RE: draft-ietf-html-style-00.txt & class as a general selector

Chris Lilley wrote:
>cwilso@microsoft.com wrote:
>>  There are 
>> still lots of people who will set the font for each section of text in 
>> Microsoft Word, instead of using the stylesheet support, because it is 
>> easier for them to author that way.
>
>Actually it is not easier and it takes them longer to do and longer to get 
>the look that they want. People do this because they are unaware of any 
>other way. People do this because the manual covered on the fly formatting 
>changes early on and made out that using a named style was hard.

I said "easier for them to author," not quicker or more productive.  Mindset 
is an important factor.  Many people do this because they don't understand 
why they should go through creating a new style and selecting it when all 
they really want is a font change, and the font selection is staring them in 
the face.  It's a matter of complexity.  I imagine it's the same reason 
Netscape did "<FONT SIZE+=3>" instead of "<STRONG value="+3">" or some such.

I'm not saying this is RIGHT, remember.  I'm certainly not saying it is a 
replacement for style-based formatting - if you asked me to choose between 
HTML with stylesheets or RTF for document authoring, RTF would have boot 
marks all over it.  :^)

>I have shown people how to do this. They "get it", they work faster, and
>they produce better looking documents.

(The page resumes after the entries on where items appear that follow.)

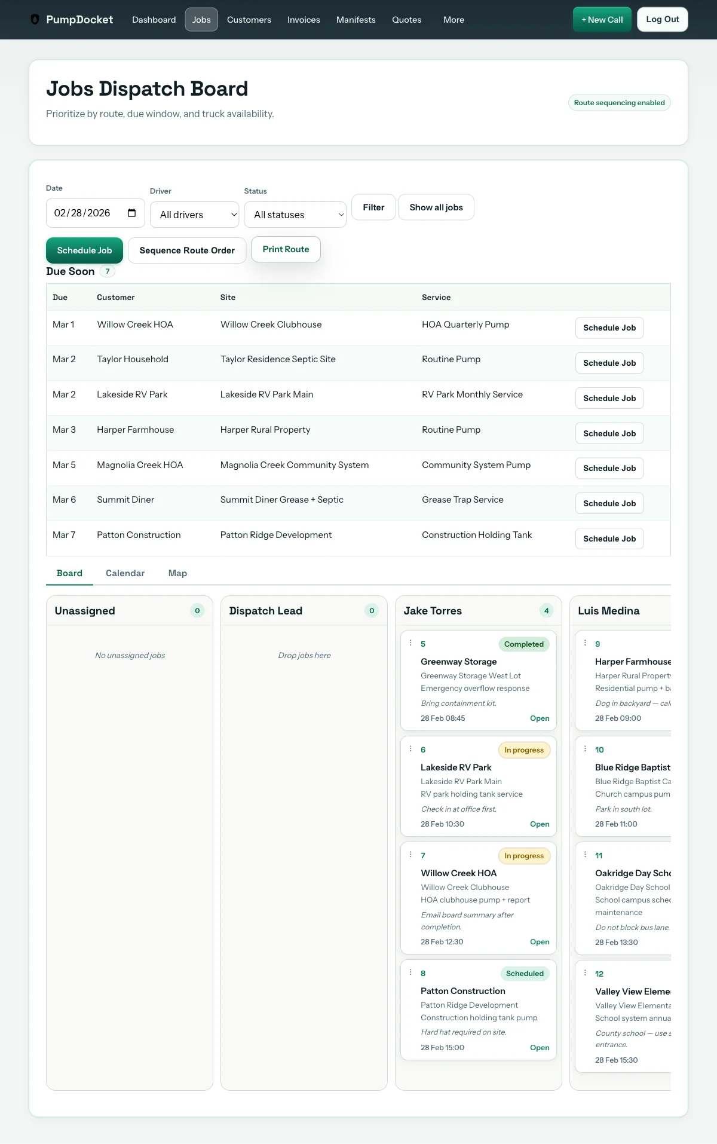The image size is (717, 1144).
Task: Open Manifests in the top navigation
Action: click(356, 20)
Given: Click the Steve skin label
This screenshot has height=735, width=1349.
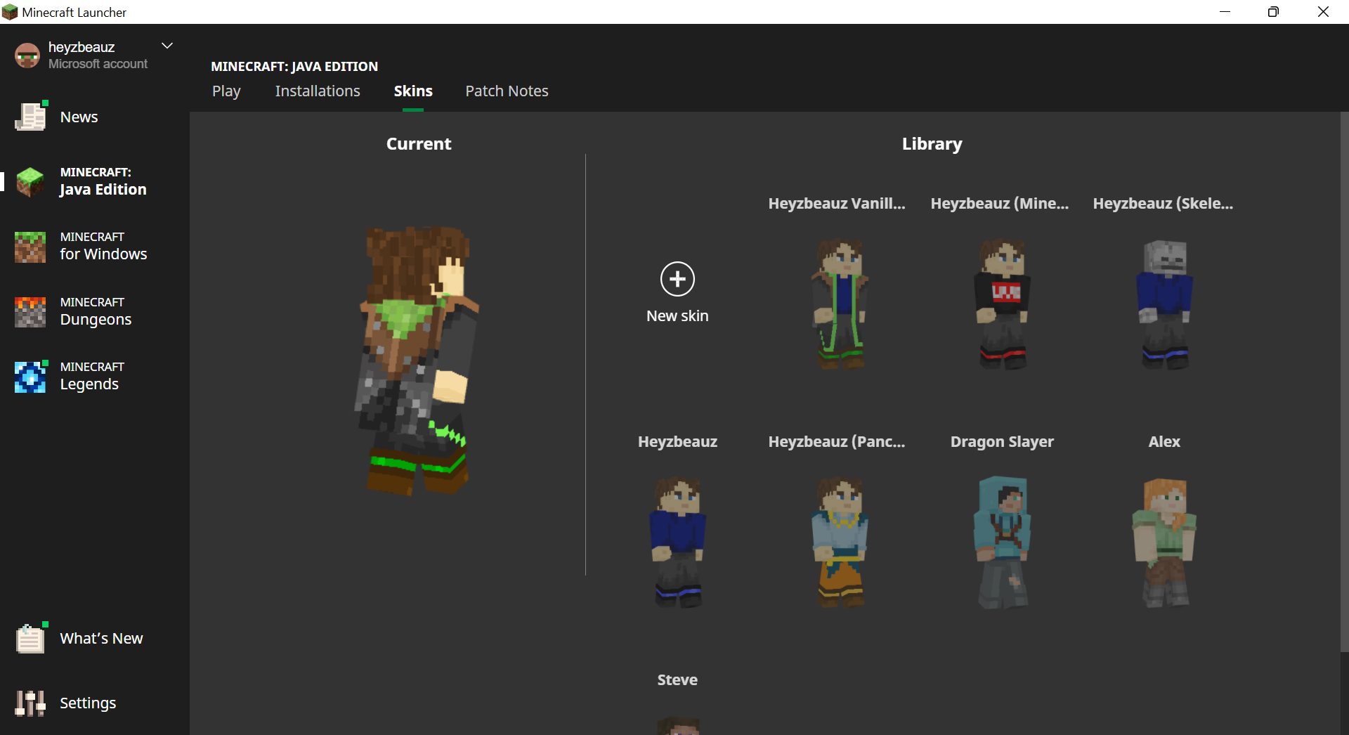Looking at the screenshot, I should [677, 679].
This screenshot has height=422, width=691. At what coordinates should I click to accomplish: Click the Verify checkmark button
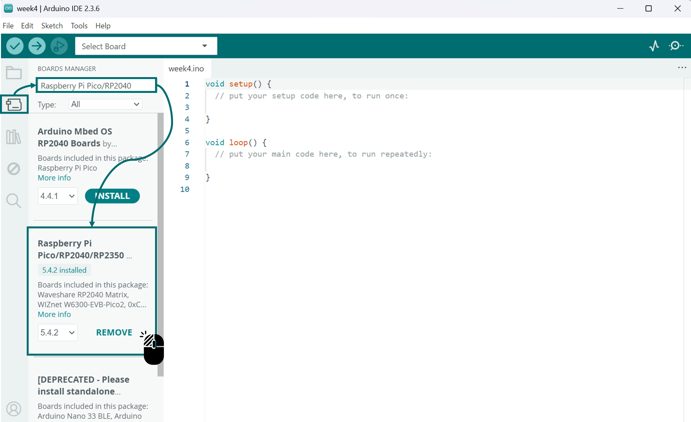click(15, 46)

This is an education and 
>documentation issue.

Your experience is different from mine.  I have taught several people how to 
do this, and they dislike it.  I agree it is the "right" way to do things - 
meaning more productive; I use styles pretty much exclusively over explicit 
font changes in Word.  I still would not take that functionality out of Word 
- it is useful.

>The next generation of "how to write an HTML document" primers just 
>needs to be well written, and to be designed with care, that is all.

Hmm.  True, and even more so, I feel future authoring tools need to present 
the stylesheet functionality in an intuitive manner.  That will, I believe, 
influence authoring styles more than anything else.